In the absence of a formal statement paving the way for dialog with Jews, spoken explicitly, in Arabic, in front of Arabs rather than in English, vaguely, in front of Englishmen, there will continue to be nothing.  
 
In the absence of a ruling permitting dialog (just DIALOG!) with Jews, what exactly have the great sages of Al-Azhar actually done? Nothing but PR for naive and stupid Westerners.
  • Wednesday, November 24, 2010
  • Elder of Ziyon
Two articles in Naharnet follow up on the sensational CBC report implicating Hezbollah in the Hariri assassination.

One has an interview with the reporter, Neil MacDonald:
[T]he Canadian journalist said he tried to contact Abdul Majid Ghamloush, an alleged Hizbullah operative who Macdonald described in his report as a "minor electronics specialist who worked for Hizbullah."

Quoting "one former U.N. investigator," Macdonald said in his CBC report that Ghamloush had been tasked with "collecting and disposing" the mobile phones allegedly used by the hit squad that murdered Hariri.

"We knew that he had fled to Syria after the death of Major General Wissam Eid, maybe he was killed after that," Macdonald told Sada al-Balad.

The CBC reporter also noted that he tried to interview Prime Minister Saad Hariri and Druze leader Walid Jumblat, who allegedly refused to appear in the report.

Moreover, Macdonald said that he tried more than once to contact Col. Wissam al-Hasan, head of the police Intelligence Bureau, noting that he obtained his phone number from one of the U.N. investigation commission's employees.

Col. Hasan, however, refused to cooperate with the Canadian journalist.

The CBC report claims that Hasan's alibi in the Hariri assassination case was weak and that he had told another story entirely.

It said Hasan was "on the U.N. radar from the beginning, for two reasons: He quickly became one of the inquiry's main liaisons with the Internal Security Forces; plus he was in charge of Hariri's security at the time of the assassination."

The report depicts Hasan as a possible suspect in the case.

On the other hand, Macdonald reiterated that the United Nations had "threatened" him not to publish the report and to handover all U.N. documents in his possession.
Naharnet also reproduced one of the more damning pieces of the CBC piece, on Hezbollah's communications network:
An investigative report by the Canadian Broadcasting Corp. (CBC) has revealed that Capt. Wissam Eid's discovery showed that "everything" in the assassination of ex-PM Rafik Hariri was connected to landlines inside Hizbullah's Great Prophet Hospital south of Beirut.

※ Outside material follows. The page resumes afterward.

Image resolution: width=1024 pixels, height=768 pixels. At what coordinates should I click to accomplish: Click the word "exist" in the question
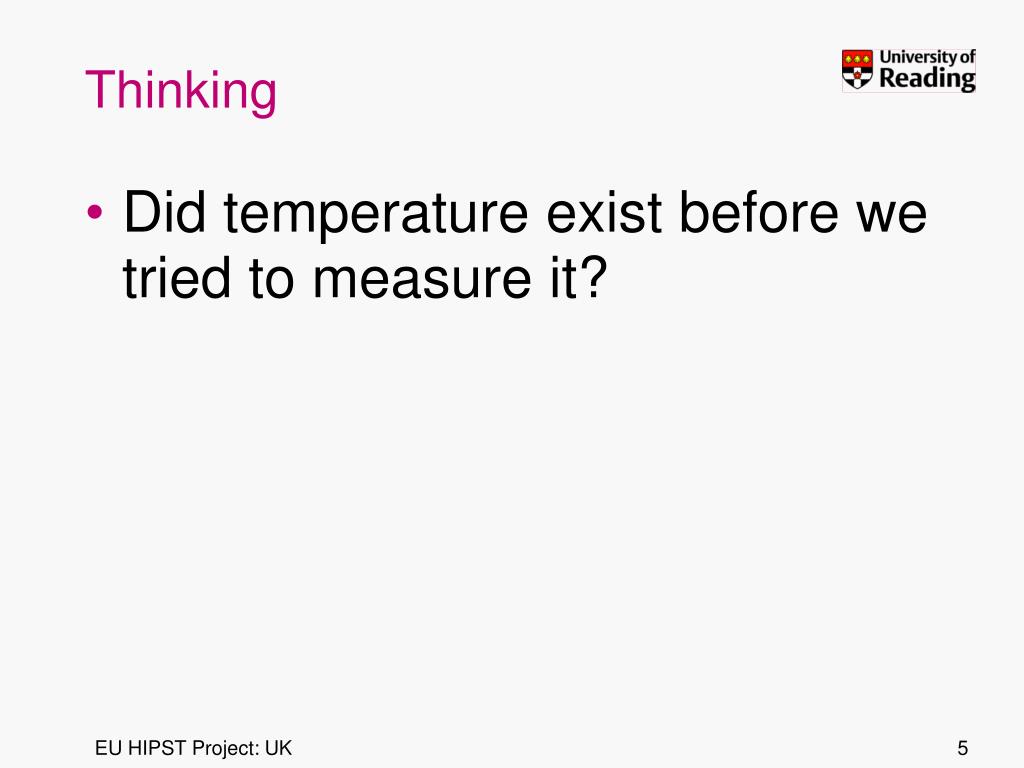604,212
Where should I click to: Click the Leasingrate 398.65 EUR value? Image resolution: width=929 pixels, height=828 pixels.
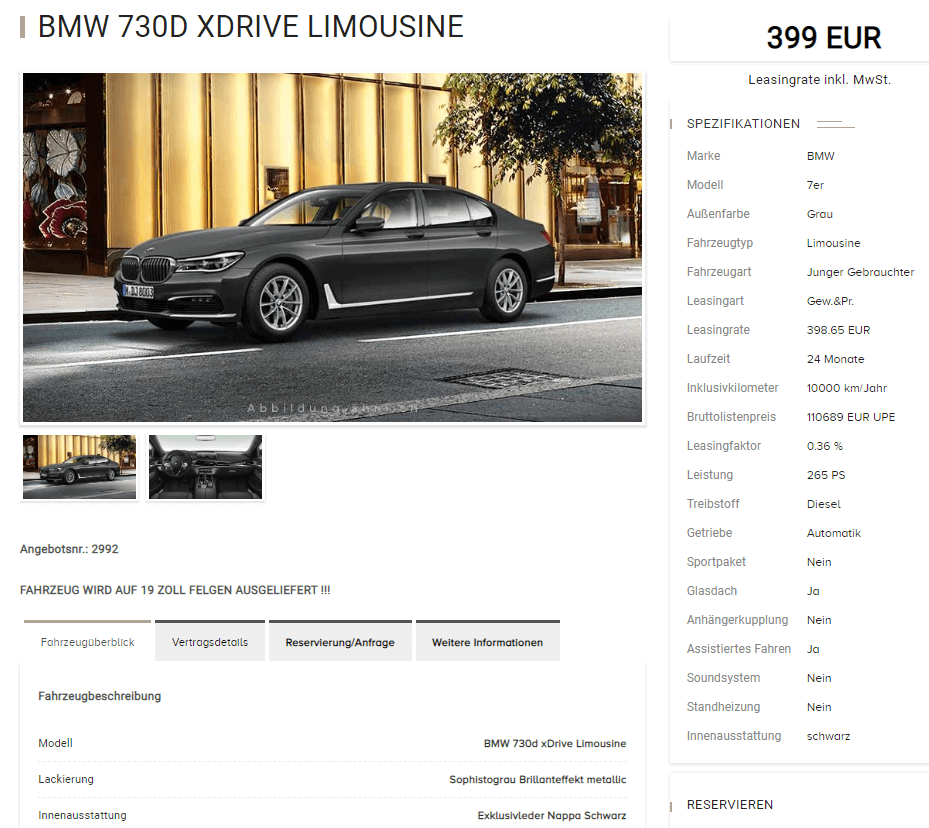pos(838,330)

Eid's work would also lead to another discovery: Everything connected, however elliptically, to land lines inside Hizbullah's Great Prophet Hospital in South Beirut, a sector of the city entirely controlled by Hizbullah, CBC added.

It has long been said that the fundamentalist fighters operate a command centre in the hospital.

Eventually, telecom sleuths would identify another network of four so-called "pink phones" that had been communicating both with the hospital and, indirectly, with the other networks.

These phones turned out to be tremendously important. It turned out they had been issued by the Lebanese government itself and when the ministry of communications was queried about who they had been issued to, the answer came back in the form of a bland government record.

CBC has obtained a copy of this record provided to the commission. On it, someone has highlighted four entries in a long column of six-digit numbers. Beside the highlighted numbers, in Arabic, was the word "Hizbullah."

Finally, Eid was handed a clue from the best source possible: He was contacted by Hizbullah itself and told that some of the phones he was chasing were being used by Hizbullah agents conducting a counter-espionage operation against Israel's Mossad spy agency and that he needed to back off.

The warning could not have been more clear, CBC said.